> [WORK ORDER] Among the entries below, please repeat exactly and only the lines from the line containing "Lá fora (384, 805)" to the line containing "Douro (383, 753)", both lines included.

*** Block opens ***

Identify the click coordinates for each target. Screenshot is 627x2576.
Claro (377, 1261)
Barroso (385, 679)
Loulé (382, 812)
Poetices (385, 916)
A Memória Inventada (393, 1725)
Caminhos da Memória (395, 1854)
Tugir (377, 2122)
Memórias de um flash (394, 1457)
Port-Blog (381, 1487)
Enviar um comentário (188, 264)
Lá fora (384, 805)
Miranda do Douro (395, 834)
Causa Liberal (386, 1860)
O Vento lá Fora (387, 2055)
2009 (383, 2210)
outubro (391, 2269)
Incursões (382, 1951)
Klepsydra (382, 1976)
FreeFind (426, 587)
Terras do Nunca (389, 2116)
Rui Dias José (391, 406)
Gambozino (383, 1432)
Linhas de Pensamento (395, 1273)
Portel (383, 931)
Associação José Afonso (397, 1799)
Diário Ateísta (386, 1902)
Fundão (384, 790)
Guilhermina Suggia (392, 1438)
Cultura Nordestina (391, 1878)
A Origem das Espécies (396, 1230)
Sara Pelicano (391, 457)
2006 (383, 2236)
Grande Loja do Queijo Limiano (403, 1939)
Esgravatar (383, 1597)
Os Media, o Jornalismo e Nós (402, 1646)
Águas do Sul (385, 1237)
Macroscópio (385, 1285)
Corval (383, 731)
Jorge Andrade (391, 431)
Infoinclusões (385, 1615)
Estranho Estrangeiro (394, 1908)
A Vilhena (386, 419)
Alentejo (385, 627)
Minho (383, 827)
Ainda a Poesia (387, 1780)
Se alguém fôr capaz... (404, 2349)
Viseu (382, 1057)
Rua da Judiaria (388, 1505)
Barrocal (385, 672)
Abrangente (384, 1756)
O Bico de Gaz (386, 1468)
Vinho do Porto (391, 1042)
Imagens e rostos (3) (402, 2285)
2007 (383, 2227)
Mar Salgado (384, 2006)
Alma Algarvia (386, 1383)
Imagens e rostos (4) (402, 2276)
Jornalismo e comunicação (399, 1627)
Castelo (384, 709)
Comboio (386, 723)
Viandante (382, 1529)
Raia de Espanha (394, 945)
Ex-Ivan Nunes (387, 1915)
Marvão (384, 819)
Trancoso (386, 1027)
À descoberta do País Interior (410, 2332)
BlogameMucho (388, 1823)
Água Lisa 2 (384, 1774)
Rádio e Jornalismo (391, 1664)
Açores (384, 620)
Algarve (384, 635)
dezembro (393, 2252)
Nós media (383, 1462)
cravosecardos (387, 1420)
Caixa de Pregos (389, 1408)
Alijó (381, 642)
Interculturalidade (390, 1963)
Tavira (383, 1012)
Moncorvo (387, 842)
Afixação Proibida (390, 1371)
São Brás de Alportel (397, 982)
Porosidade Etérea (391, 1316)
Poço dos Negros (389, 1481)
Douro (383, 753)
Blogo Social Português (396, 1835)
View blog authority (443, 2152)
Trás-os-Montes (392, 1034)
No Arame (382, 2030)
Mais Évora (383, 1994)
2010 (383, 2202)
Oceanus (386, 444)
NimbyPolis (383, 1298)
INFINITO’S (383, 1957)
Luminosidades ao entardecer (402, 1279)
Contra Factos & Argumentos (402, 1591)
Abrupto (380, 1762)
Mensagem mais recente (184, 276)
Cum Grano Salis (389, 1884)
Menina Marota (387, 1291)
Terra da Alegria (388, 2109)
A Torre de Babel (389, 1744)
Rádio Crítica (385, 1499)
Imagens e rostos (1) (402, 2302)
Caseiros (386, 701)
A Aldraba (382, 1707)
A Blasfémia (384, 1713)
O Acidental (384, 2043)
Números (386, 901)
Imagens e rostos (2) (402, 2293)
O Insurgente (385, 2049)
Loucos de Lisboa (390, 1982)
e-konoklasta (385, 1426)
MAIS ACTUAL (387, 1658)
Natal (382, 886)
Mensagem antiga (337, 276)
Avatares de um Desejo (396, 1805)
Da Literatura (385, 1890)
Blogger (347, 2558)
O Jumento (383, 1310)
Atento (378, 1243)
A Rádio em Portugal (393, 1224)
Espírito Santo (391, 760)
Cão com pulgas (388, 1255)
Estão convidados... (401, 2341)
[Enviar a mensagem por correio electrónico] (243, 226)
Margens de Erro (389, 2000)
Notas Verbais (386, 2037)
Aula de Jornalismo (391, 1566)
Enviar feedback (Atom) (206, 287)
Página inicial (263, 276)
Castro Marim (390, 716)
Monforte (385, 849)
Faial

*** Block closes ***

> [TASK ANSWER]
Lá fora (384, 805)
Miranda do Douro (395, 834)
Causa Liberal (386, 1860)
O Vento lá Fora (387, 2055)
2009 (383, 2210)
outubro (391, 2269)
Incursões (382, 1951)
Klepsydra (382, 1976)
FreeFind (426, 587)
Terras do Nunca (389, 2116)
Rui Dias José (391, 406)
Gambozino (383, 1432)
Linhas de Pensamento (395, 1273)
Portel (383, 931)
Associação José Afonso (397, 1799)
Diário Ateísta (386, 1902)
Fundão (384, 790)
Guilhermina Suggia (392, 1438)
Cultura Nordestina (391, 1878)
A Origem das Espécies (396, 1230)
Sara Pelicano (391, 457)
2006 (383, 2236)
Grande Loja do Queijo Limiano (403, 1939)
Esgravatar (383, 1597)
Os Media, o Jornalismo e Nós (402, 1646)
Águas do Sul (385, 1237)
Macroscópio (385, 1285)
Corval (383, 731)
Jorge Andrade (391, 431)
Infoinclusões (385, 1615)
Estranho Estrangeiro (394, 1908)
A Vilhena (386, 419)
Alentejo (385, 627)
Minho (383, 827)
Ainda a Poesia (387, 1780)
Se alguém fôr capaz... (404, 2349)
Viseu (382, 1057)
Rua da Judiaria (388, 1505)
Barrocal (385, 672)
Abrangente (384, 1756)
O Bico de Gaz (386, 1468)
Vinho do Porto (391, 1042)
Imagens e rostos (3) (402, 2285)
2007 (383, 2227)
Mar Salgado (384, 2006)
Alma Algarvia (386, 1383)
Imagens e rostos (4) (402, 2276)
Jornalismo e comunicação (399, 1627)
Castelo (384, 709)
Comboio (386, 723)
Viandante (382, 1529)
Raia de Espanha (394, 945)
Ex-Ivan Nunes (387, 1915)
Marvão (384, 819)
Trancoso (386, 1027)
À descoberta do País Interior (410, 2332)
BlogameMucho (388, 1823)
Água Lisa 2 (384, 1774)
Rádio e Jornalismo (391, 1664)
Açores (384, 620)
Algarve (384, 635)
dezembro (393, 2252)
Nós media (383, 1462)
cravosecardos (387, 1420)
Caixa de Pregos (389, 1408)
Alijó (381, 642)
Interculturalidade (390, 1963)
Tavira (383, 1012)
Moncorvo (387, 842)
Afixação Proibida (390, 1371)
São Brás de Alportel (397, 982)
Porosidade Etérea (391, 1316)
Poço dos Negros (389, 1481)
Douro (383, 753)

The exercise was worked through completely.